Predigt von Pastorin Isabel Klaus am 27. Februar 2022
Die Ukraine leidet. Wir sehen die Bilder. Wir fühlen mit den Menschen. Wollen helfen.
Wir stehen heute für den Frieden. So wie Gott für den Frieden steht. Wie Jesus für die Friedfertigkeit steht: „Selig sind, die Frieden stiften,“ sagte er in seiner Bergpredigt, „denn sie werden Gottes Kinder heißen. Selig sind, die um der Gerechtigkeit willen verfolgt werden, denn ihnen gehört das Himmelreich.“
Vergangenen Mittwoch war die Welt noch in Ordnung – mehr oder weniger. Ich war kurz im Urlaub, war voll glücklicher Momente, aufgetankt mit Freiheit und Weite. Und dann holte mich am Donnerstagmorgen eine erschreckende Wirklichkeit ein. Und ich finde noch immer keine Worte. Aber ich finde eine klare Haltung:
Macht Frieden! Stoppt diesen Krieg!
Und weil ich das ganze Ausmaß, die ganzen Hintergründe und die komplexen politischen Verstrickungen gar nicht fassen und durchblicken kann, summe ich seit Tagen dieses Lied: „Meine engen Grenzen, meine kurze Sicht bringe ich vor dich.
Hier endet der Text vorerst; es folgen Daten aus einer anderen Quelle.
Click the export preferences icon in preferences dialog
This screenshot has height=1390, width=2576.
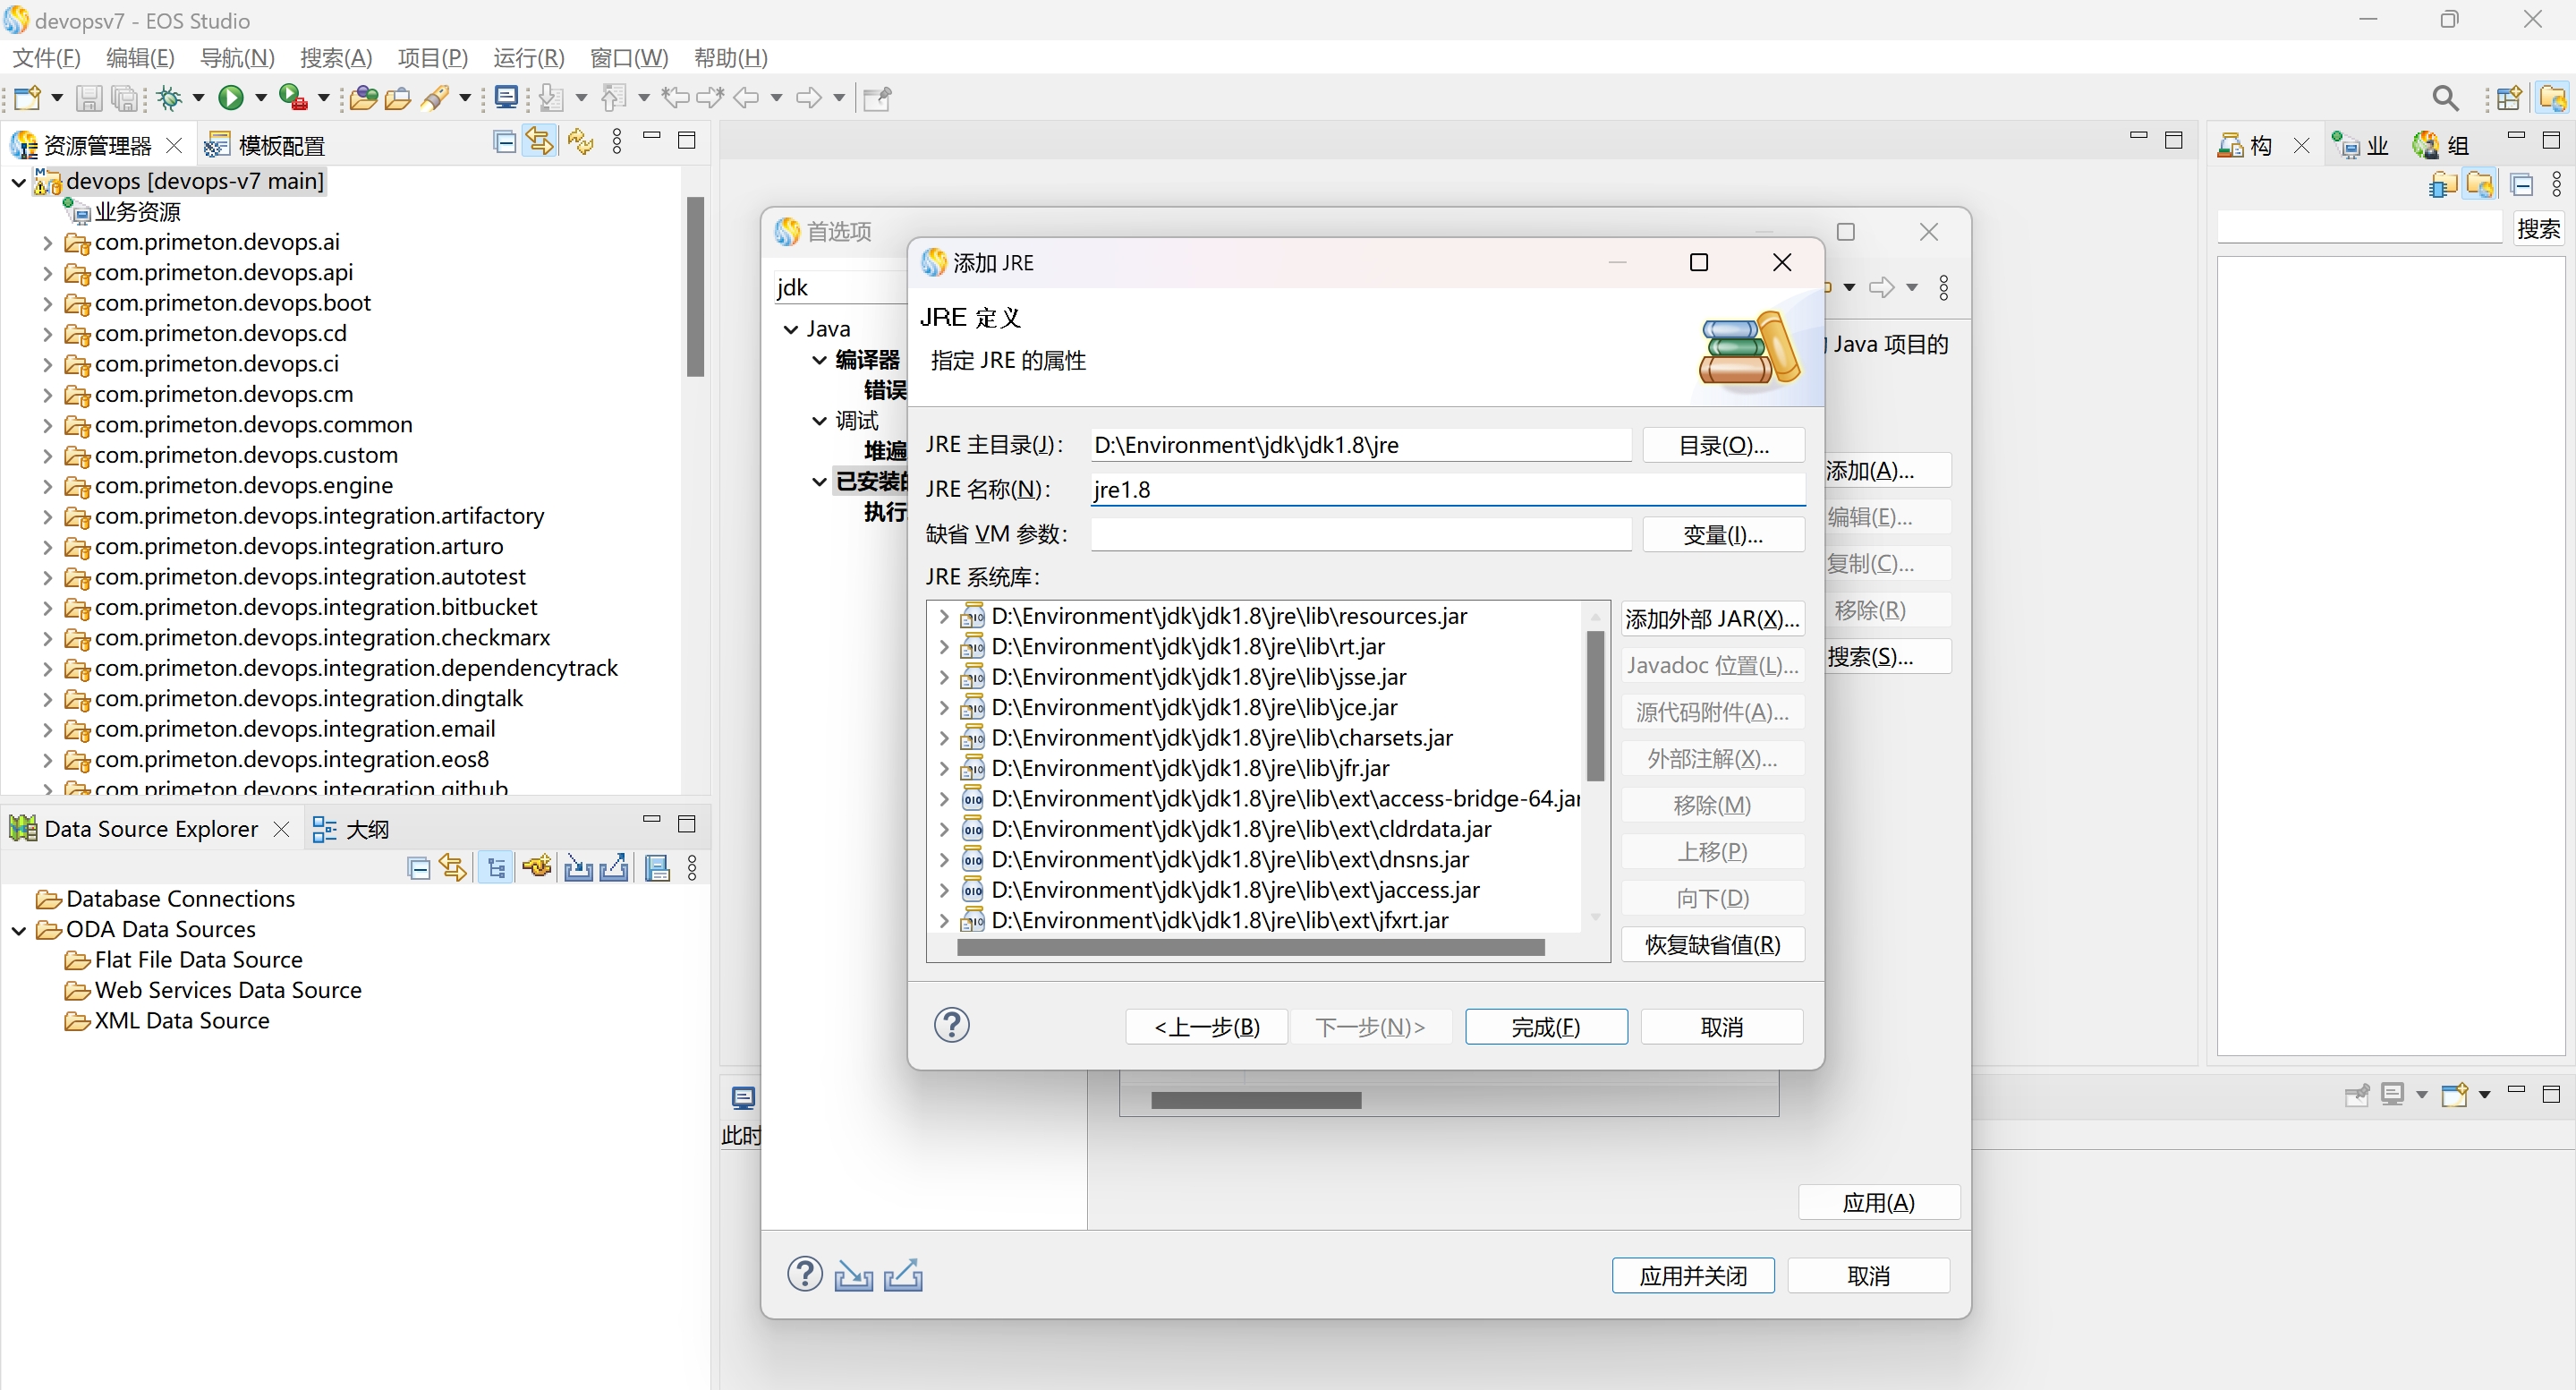click(x=903, y=1275)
Wandle sie in Weite, Gott, erbarme dich.“
Ich summe dieses Lied, weil mir die Berichterstattung um die Ohren fliegt und ich entsetzt bin. Was redet Putin da von Entnazifizierung und Drogenabhängigen? Reichen Sanktionen der EU? Was machen die Kriegsschiffe in der Ostsee? Wie groß wird dieser Krieg?
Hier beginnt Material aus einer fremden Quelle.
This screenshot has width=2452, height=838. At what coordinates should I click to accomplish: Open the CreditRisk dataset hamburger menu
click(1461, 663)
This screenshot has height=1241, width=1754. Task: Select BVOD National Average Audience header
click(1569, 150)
„Meine engen Grenzen! Meine kurze Sicht bringe ich vor euch.“
Wir kennen aus unserer eigenen Geschichte die Anfänge der letzten beiden Kriege und mir graut davor. Und ich will dieses Grauen in mir bändigen und halte mich an dem Frieden fest, an dem Stückchen Frieden, das uns hier und jetzt umgibt. Und ich wünsche mir, dass dieser Friede kein Ende hat, dass uns keine grauenvollen Zeiten bevor stehen.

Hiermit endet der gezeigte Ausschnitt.